───── Study material ─────

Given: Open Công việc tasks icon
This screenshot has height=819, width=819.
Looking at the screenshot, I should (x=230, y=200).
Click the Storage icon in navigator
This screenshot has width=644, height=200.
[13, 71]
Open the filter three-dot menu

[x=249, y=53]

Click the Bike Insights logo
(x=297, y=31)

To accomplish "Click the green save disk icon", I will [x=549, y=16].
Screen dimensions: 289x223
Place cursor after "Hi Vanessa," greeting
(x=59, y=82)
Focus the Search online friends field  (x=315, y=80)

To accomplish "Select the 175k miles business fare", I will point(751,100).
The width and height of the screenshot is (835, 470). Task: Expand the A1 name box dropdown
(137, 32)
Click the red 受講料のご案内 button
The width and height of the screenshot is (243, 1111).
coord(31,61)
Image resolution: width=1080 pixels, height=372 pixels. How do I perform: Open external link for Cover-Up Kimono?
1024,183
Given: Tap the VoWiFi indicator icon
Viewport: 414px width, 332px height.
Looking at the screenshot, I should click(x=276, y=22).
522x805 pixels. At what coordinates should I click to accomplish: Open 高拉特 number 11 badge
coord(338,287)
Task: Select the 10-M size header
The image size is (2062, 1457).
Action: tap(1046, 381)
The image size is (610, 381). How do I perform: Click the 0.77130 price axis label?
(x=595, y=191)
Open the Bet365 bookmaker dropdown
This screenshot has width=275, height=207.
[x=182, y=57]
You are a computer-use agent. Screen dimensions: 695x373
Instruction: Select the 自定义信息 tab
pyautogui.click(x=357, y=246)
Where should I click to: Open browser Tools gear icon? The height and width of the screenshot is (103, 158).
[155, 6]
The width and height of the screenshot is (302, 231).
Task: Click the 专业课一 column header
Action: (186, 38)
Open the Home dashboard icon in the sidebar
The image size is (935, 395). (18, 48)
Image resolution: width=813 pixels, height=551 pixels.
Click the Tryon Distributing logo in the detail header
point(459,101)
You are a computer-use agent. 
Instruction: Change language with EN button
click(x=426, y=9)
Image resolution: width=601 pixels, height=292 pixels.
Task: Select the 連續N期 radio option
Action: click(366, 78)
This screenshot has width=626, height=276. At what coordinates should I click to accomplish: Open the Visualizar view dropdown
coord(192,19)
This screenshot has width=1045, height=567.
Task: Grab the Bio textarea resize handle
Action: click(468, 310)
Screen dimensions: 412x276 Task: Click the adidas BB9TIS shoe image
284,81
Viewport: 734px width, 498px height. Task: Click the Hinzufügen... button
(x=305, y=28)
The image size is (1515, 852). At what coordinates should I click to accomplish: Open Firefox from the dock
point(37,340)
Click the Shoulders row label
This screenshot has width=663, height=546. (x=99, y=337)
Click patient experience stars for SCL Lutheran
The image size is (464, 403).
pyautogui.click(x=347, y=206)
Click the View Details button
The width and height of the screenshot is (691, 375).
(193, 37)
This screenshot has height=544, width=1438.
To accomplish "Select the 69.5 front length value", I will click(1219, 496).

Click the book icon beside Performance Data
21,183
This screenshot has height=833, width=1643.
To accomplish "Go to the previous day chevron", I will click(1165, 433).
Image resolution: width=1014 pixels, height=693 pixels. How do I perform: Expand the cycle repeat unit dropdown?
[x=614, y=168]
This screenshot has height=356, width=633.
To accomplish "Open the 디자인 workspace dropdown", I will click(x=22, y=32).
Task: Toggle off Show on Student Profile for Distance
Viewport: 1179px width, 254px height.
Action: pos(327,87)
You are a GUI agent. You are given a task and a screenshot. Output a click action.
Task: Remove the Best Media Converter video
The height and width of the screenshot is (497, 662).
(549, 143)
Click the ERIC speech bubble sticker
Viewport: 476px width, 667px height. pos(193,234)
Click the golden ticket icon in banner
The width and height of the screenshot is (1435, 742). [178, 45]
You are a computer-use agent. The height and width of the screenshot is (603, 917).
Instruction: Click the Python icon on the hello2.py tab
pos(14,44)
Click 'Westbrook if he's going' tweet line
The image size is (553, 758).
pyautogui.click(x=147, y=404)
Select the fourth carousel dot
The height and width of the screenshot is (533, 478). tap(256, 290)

─────

• The task: The material is to be transcribed once more, exactly and completely.

• Answer for this exercise:
Given: Open Công việc tasks icon
This screenshot has height=819, width=819.
Looking at the screenshot, I should (x=230, y=200).
Click the Storage icon in navigator
This screenshot has width=644, height=200.
[13, 71]
Open the filter three-dot menu

[x=249, y=53]

Click the Bike Insights logo
(x=297, y=31)

To accomplish "Click the green save disk icon", I will [x=549, y=16].
Screen dimensions: 289x223
Place cursor after "Hi Vanessa," greeting
(x=59, y=82)
Focus the Search online friends field  (x=315, y=80)

To accomplish "Select the 175k miles business fare", I will point(751,100).
The width and height of the screenshot is (835, 470). Task: Expand the A1 name box dropdown
(137, 32)
Click the red 受講料のご案内 button
The width and height of the screenshot is (243, 1111).
coord(31,61)
Image resolution: width=1080 pixels, height=372 pixels. How do I perform: Open external link for Cover-Up Kimono?
1024,183
Given: Tap the VoWiFi indicator icon
Viewport: 414px width, 332px height.
Looking at the screenshot, I should click(x=276, y=22).
522x805 pixels. At what coordinates should I click to accomplish: Open 高拉特 number 11 badge
coord(338,287)
Task: Select the 10-M size header
The image size is (2062, 1457).
Action: tap(1046, 381)
The image size is (610, 381). How do I perform: Click the 0.77130 price axis label?
(x=595, y=191)
Open the Bet365 bookmaker dropdown
This screenshot has width=275, height=207.
[x=182, y=57]
You are a computer-use agent. Screen dimensions: 695x373
Instruction: Select the 自定义信息 tab
pyautogui.click(x=357, y=246)
Where should I click to: Open browser Tools gear icon? The height and width of the screenshot is (103, 158).
[155, 6]
The width and height of the screenshot is (302, 231).
Task: Click the 专业课一 column header
Action: (186, 38)
Open the Home dashboard icon in the sidebar
The image size is (935, 395). (18, 48)
Image resolution: width=813 pixels, height=551 pixels.
Click the Tryon Distributing logo in the detail header
point(459,101)
You are a computer-use agent. 
Instruction: Change language with EN button
click(x=426, y=9)
Image resolution: width=601 pixels, height=292 pixels.
Task: Select the 連續N期 radio option
Action: click(366, 78)
This screenshot has width=626, height=276. At what coordinates should I click to accomplish: Open the Visualizar view dropdown
coord(192,19)
This screenshot has width=1045, height=567.
Task: Grab the Bio textarea resize handle
Action: click(468, 310)
Screen dimensions: 412x276 Task: Click the adidas BB9TIS shoe image
284,81
Viewport: 734px width, 498px height. Task: Click the Hinzufügen... button
(x=305, y=28)
The image size is (1515, 852). At what coordinates should I click to accomplish: Open Firefox from the dock
point(37,340)
Click the Shoulders row label
This screenshot has width=663, height=546. (x=99, y=337)
Click patient experience stars for SCL Lutheran
The image size is (464, 403).
pyautogui.click(x=347, y=206)
Click the View Details button
The width and height of the screenshot is (691, 375).
(193, 37)
This screenshot has height=544, width=1438.
To accomplish "Select the 69.5 front length value", I will click(1219, 496).

Click the book icon beside Performance Data
21,183
This screenshot has height=833, width=1643.
To accomplish "Go to the previous day chevron", I will click(1165, 433).
Image resolution: width=1014 pixels, height=693 pixels. How do I perform: Expand the cycle repeat unit dropdown?
[x=614, y=168]
This screenshot has height=356, width=633.
To accomplish "Open the 디자인 workspace dropdown", I will click(x=22, y=32).
Task: Toggle off Show on Student Profile for Distance
Viewport: 1179px width, 254px height.
Action: pos(327,87)
You are a GUI agent. You are given a task and a screenshot. Output a click action.
Task: Remove the Best Media Converter video
The height and width of the screenshot is (497, 662).
(549, 143)
Click the ERIC speech bubble sticker
Viewport: 476px width, 667px height. pos(193,234)
Click the golden ticket icon in banner
The width and height of the screenshot is (1435, 742). [178, 45]
You are a computer-use agent. The height and width of the screenshot is (603, 917).
Instruction: Click the Python icon on the hello2.py tab
pos(14,44)
Click 'Westbrook if he's going' tweet line
The image size is (553, 758).
pyautogui.click(x=147, y=404)
Select the fourth carousel dot
The height and width of the screenshot is (533, 478). tap(256, 290)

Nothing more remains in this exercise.